A thorough and pro-active risk management plan for your business should include a review of current worker classifications using these factors as a guide.

Meal and Rest Periods

Under California’s Industrial Welfare Commission orders and California Labor Code Section 512, employees must be provided with no less than a thirty-minute meal period when the work period is more than five hours.  Unless the employee is relieved of all duty during the entire thirty-minute meal period and is free to leave the employer's premises, the meal period shall be considered “on duty,” counted as hours worked and paid for at the employee’s.   The IWC orders require that employers must authorize and permit nonexempt employees to take a rest period that must, insofar as practicable, be taken in the middle of each work period.

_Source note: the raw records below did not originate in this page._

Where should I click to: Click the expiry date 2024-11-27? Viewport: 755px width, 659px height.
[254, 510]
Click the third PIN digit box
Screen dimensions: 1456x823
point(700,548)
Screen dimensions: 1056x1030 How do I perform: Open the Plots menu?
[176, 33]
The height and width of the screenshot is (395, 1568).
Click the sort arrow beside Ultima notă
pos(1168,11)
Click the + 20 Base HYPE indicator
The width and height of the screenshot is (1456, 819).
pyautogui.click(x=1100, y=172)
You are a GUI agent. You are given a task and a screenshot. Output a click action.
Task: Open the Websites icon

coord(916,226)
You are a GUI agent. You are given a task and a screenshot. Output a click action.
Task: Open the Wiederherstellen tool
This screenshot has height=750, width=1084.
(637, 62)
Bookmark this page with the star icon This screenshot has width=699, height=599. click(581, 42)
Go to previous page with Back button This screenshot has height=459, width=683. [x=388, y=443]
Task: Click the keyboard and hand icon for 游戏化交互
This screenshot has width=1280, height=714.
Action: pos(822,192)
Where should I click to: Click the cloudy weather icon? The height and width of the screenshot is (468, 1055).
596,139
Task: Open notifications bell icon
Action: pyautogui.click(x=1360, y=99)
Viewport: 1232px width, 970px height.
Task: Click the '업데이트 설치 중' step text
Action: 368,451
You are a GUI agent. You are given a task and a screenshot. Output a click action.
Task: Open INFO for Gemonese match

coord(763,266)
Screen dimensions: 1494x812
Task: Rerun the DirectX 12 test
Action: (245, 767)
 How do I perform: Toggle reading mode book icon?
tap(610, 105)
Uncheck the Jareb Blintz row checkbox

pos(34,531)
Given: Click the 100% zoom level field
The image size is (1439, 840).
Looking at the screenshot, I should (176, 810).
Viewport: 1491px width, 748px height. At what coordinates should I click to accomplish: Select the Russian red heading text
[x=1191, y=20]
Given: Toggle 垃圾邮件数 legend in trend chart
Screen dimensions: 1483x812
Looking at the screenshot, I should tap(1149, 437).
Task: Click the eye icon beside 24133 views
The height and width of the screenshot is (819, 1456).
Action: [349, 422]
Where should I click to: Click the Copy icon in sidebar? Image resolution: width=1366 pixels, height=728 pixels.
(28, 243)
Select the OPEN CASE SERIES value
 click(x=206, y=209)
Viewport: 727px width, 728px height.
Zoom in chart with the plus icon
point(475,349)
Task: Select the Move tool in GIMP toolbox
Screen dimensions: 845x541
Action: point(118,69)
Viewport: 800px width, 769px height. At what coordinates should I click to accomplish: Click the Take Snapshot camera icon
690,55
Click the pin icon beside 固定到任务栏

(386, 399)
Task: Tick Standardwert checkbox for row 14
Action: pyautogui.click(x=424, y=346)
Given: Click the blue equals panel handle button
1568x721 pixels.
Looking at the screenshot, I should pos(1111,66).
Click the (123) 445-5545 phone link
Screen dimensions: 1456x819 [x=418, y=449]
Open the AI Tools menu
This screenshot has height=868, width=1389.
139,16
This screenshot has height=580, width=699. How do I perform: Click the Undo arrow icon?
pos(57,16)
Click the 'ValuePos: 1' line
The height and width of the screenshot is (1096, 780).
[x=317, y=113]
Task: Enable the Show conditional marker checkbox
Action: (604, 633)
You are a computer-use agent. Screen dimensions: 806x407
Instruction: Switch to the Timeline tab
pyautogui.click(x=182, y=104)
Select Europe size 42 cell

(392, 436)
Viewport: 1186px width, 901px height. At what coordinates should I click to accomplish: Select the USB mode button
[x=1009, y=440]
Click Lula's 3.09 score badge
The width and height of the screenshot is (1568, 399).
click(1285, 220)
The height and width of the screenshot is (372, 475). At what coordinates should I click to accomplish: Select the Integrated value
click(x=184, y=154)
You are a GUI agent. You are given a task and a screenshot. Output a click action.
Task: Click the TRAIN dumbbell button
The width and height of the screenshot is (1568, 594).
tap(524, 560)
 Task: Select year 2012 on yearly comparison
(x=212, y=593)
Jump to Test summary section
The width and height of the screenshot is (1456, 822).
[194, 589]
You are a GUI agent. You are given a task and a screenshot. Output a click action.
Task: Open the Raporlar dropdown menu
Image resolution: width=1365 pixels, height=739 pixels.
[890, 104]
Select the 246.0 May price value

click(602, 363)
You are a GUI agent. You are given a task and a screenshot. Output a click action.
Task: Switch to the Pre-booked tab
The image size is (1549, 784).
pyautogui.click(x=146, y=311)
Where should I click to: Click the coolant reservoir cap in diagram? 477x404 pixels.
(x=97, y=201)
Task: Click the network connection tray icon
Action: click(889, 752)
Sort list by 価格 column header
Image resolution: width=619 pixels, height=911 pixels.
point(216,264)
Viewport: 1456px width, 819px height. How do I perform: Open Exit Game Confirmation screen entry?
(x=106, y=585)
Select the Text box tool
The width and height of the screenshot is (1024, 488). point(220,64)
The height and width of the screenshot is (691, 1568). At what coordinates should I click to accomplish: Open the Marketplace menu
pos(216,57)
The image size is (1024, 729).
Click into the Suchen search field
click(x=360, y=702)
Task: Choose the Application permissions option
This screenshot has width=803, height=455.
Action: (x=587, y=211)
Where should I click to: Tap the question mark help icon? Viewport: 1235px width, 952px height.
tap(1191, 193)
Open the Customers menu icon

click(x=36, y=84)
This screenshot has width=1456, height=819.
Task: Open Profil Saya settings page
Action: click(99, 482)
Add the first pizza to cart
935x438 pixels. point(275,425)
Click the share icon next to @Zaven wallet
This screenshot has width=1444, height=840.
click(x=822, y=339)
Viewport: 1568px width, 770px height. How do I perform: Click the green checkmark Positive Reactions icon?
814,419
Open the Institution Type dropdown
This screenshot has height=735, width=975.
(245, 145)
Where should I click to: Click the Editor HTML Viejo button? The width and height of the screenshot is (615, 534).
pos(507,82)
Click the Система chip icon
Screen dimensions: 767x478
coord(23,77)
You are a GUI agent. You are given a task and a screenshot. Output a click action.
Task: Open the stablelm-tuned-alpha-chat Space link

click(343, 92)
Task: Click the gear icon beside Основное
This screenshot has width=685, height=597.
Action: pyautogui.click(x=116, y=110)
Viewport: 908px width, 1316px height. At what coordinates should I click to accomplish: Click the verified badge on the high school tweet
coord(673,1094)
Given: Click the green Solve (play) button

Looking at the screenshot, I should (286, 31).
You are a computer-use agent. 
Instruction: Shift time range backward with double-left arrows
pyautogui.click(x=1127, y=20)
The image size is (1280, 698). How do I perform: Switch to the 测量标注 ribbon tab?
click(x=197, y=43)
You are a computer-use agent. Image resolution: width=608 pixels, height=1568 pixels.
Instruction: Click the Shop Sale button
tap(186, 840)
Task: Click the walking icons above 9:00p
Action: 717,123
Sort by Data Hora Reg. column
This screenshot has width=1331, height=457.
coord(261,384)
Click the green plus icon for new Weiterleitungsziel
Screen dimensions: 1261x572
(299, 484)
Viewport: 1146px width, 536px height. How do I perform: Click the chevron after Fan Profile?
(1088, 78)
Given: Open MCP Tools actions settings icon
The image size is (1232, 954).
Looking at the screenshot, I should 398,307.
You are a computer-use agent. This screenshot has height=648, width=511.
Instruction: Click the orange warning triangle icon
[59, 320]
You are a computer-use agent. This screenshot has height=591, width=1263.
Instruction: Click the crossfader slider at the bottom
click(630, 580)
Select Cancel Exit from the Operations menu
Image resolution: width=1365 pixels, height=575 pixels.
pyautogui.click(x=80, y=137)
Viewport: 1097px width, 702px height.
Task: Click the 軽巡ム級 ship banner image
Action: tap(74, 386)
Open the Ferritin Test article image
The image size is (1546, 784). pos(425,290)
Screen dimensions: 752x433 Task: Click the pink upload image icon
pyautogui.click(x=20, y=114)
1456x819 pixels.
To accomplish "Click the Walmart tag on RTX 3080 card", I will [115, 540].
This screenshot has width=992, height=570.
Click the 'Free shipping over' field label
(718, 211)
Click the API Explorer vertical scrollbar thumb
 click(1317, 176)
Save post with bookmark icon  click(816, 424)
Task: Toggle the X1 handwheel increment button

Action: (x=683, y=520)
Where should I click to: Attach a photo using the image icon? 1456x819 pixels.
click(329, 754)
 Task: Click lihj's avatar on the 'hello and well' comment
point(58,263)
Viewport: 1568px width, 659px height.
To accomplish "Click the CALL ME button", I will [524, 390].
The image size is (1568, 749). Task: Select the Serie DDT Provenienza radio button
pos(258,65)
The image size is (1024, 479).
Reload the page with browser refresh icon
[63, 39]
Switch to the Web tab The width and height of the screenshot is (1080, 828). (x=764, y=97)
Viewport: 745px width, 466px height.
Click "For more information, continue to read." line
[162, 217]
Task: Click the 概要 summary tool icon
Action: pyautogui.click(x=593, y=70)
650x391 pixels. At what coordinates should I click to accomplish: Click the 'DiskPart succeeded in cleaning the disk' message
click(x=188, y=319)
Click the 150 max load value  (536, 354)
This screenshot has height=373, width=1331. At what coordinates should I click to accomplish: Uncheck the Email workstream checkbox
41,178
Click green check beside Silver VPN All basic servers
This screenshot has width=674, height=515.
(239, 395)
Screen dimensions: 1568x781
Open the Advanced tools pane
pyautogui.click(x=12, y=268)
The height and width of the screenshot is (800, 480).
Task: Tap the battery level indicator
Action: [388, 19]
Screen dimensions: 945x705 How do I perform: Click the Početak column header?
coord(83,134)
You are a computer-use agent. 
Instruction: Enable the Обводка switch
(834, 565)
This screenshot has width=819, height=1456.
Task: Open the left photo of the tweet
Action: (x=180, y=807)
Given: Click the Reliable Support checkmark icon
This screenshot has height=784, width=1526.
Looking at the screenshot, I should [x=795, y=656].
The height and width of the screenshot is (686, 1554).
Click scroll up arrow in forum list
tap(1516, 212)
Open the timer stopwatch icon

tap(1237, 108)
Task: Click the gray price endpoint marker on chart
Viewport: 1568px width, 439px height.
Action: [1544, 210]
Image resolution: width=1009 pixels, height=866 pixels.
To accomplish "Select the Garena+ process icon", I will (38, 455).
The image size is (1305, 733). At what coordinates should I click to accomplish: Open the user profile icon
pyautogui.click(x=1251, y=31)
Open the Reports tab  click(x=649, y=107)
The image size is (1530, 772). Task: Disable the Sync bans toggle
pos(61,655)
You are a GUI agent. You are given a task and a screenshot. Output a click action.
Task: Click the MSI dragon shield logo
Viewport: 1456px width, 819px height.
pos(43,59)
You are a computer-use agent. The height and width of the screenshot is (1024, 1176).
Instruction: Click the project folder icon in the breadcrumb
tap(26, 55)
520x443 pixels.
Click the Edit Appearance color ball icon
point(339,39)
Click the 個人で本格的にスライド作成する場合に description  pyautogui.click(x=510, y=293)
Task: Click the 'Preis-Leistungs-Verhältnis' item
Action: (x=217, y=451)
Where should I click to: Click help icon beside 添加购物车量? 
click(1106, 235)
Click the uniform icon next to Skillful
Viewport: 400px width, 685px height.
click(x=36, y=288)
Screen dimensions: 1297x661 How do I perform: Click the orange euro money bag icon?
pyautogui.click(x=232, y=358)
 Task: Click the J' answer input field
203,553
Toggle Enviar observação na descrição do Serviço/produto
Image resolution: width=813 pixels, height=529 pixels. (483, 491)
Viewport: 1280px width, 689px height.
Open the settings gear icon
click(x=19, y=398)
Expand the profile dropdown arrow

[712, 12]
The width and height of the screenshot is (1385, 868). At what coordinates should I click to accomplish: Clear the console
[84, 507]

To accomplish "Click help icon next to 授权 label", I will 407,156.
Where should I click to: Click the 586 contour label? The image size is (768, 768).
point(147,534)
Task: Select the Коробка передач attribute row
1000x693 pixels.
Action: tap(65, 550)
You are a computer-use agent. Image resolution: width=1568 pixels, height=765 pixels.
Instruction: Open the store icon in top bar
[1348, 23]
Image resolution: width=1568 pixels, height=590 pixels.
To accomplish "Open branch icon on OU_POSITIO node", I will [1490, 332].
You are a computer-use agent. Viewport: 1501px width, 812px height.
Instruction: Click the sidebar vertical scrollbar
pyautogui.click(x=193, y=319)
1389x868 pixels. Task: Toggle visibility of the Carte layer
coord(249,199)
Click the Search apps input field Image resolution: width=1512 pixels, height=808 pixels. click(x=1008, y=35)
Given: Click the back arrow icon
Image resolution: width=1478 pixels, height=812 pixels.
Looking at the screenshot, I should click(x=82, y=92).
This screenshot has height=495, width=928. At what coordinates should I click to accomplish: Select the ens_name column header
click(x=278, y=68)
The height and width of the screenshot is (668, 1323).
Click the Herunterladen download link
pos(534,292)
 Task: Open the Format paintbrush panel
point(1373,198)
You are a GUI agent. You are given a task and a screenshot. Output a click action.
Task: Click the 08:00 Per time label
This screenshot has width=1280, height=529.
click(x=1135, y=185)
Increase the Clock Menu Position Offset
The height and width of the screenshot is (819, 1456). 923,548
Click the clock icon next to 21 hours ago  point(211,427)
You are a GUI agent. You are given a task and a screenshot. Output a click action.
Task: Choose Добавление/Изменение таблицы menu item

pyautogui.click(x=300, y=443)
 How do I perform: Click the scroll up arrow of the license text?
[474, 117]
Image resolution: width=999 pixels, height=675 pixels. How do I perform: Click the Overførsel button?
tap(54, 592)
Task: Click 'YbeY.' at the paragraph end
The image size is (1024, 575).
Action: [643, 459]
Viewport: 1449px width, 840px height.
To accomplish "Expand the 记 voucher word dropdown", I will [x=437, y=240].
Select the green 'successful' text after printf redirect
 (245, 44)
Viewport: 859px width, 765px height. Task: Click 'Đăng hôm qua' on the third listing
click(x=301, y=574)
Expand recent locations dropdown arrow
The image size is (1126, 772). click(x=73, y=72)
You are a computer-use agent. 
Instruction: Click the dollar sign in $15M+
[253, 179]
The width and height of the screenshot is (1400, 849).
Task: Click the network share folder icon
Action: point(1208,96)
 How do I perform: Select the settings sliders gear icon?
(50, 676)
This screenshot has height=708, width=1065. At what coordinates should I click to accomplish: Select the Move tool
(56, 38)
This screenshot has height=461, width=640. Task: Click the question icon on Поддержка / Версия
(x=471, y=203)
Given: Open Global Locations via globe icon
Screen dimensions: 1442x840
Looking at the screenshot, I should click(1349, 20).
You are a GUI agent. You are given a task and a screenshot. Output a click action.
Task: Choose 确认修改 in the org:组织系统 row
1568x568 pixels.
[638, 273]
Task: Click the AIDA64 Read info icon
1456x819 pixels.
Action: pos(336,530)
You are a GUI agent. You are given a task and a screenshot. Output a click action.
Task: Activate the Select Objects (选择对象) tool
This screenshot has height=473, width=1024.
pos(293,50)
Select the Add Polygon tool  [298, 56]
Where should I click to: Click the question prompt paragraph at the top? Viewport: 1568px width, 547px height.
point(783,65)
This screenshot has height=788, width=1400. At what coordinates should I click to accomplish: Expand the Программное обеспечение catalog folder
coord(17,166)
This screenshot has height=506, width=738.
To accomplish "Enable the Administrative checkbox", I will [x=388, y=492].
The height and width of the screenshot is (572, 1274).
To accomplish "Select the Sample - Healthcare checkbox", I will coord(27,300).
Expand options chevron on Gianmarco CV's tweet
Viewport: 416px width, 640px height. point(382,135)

The rest period is based on the total hours worked daily and must be at the minimum rate of a net ten consecutive minutes for each four hour work period, or major fraction thereof.  If an employer fails to provide an employee a rest period in accordance with an applicable IWC order the employer shall pay the employee one additional hour of pay at the employee’s regular rate of pay for each workday that the rest period is not provided.

California Labor Code Section 226.7.  In order to avoid potential liability, best employer practices should include: (1) staff training on the employer’s policy of meal and rest periods, (2) disciplining of employees who do not abide by the employer policies and (3) employer documentation (such as on time cards) which contain an employee acknowledgement that all meal and rest periods were taken.